Opel sale hits a snag. German government could be in a bind.

If the European Union sticks to its guns, General Motors may be able to sell its German Adam Opel AG unit in a more competitive auction or keep the company after all. Recall that GM just agreed to sell 55% of Opel to Canadian parts maker Magna International and its partner, Russia’s OAO Sberbank, and 10% to the workers. Magna won the bid because the German government wouldn’t give the needed $6.6 billion in financing for any other deal. The government would not finance a rival bid from RHJ International nor GM’s in-house efforts to restructure the company.

But now, the EU is balking on the deal. Neelie Kroes, the EU’s competition commissioner, has told German Economics Minister Karl-Theodor zu Guttenberg that the European Commission thinks the loan conditions slapped on the Opel sale were likely illegal. They may decide that GM should be allowed to reconsider the sale and look at other bidders or keep the company. In short, the EU says that the German government manhandled the Opel sale.

This creates a giant mess. In theory, GM could keep Opel if the automaker can get the financing to restructure the company. Sources close to GM’s board say that it needed $5 billion to restructure Opel. That means the German government, which has already blamed American management for the company’s woes, would be in the position of loaning money to GM to save 15,000 of Opel’s 25,000 jobs. GM would need concessions from union IG Metall, which has also demonized America management. GM could also try to get funding from the Polish, British or Spanish governments since those nations have Opel factrories.

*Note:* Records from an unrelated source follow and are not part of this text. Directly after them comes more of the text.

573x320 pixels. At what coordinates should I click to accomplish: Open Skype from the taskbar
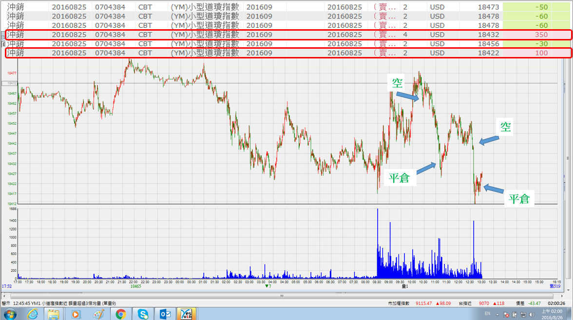click(x=143, y=314)
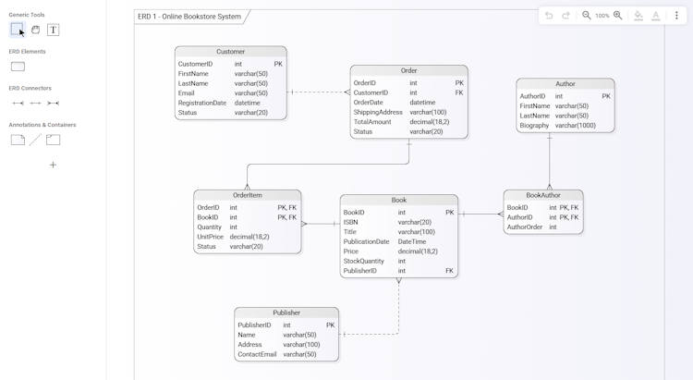Select the anchor line annotation tool
The width and height of the screenshot is (693, 380).
point(35,140)
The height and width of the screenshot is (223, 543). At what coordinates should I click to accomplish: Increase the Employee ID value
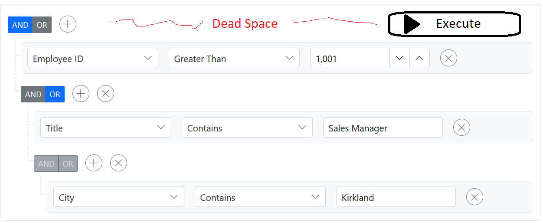(x=419, y=58)
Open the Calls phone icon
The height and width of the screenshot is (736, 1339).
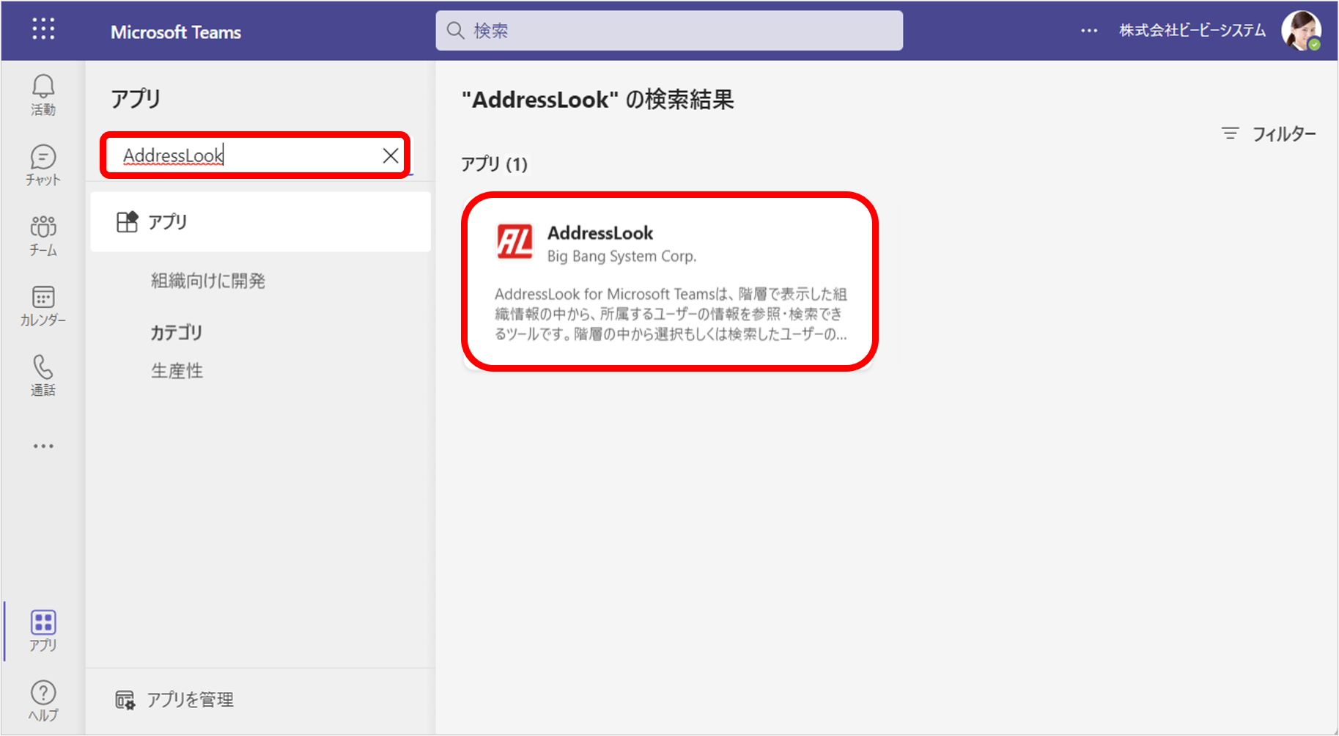pos(43,375)
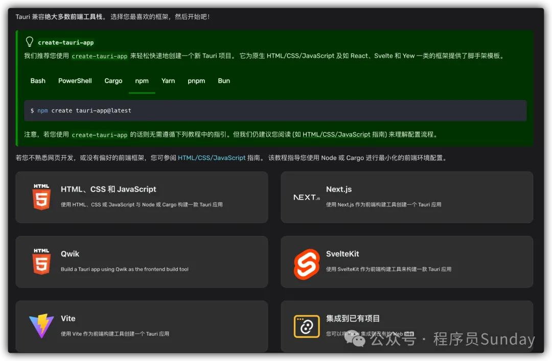Switch to the Yarn tab
The height and width of the screenshot is (361, 552).
click(168, 81)
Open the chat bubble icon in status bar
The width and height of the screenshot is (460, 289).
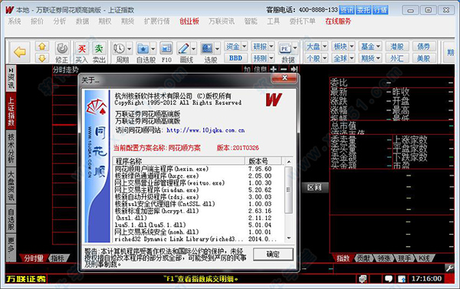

The German government could reconsider the RHJI bid, but the government and IG Metall, Opel’s union, see the private equity firm as a pawn for GM. Plus, sources at RHJI say the firm has moved on from Opel. The investment firm just spent $366 million to acquire financial services firm Kleinwort Benson. That could make a $500 million investment in Opel tough right now.

Even GM, whose executives favored the RHJI bid and whose board was dismayed when CEO Fritz Henderson came to them after having negotiated only one clear-cut option, still favors the Magna deal. It seems that GM just wants to move on, get the bulk of Opel’s losses off its books and focus on fixing its North American business. But in the long run, it may pay to revisit Opel and see if GM can’t keep it and get it restructured anyway. With the right cost cuts, GM could turn Opel around. The shame of this story all along is that just as GM was putting out some good products (the new Astra and Insignia look like winners) the company had to cede control. If the German government and unions will work with GM, a new Opel could emerge and be a tough competitor.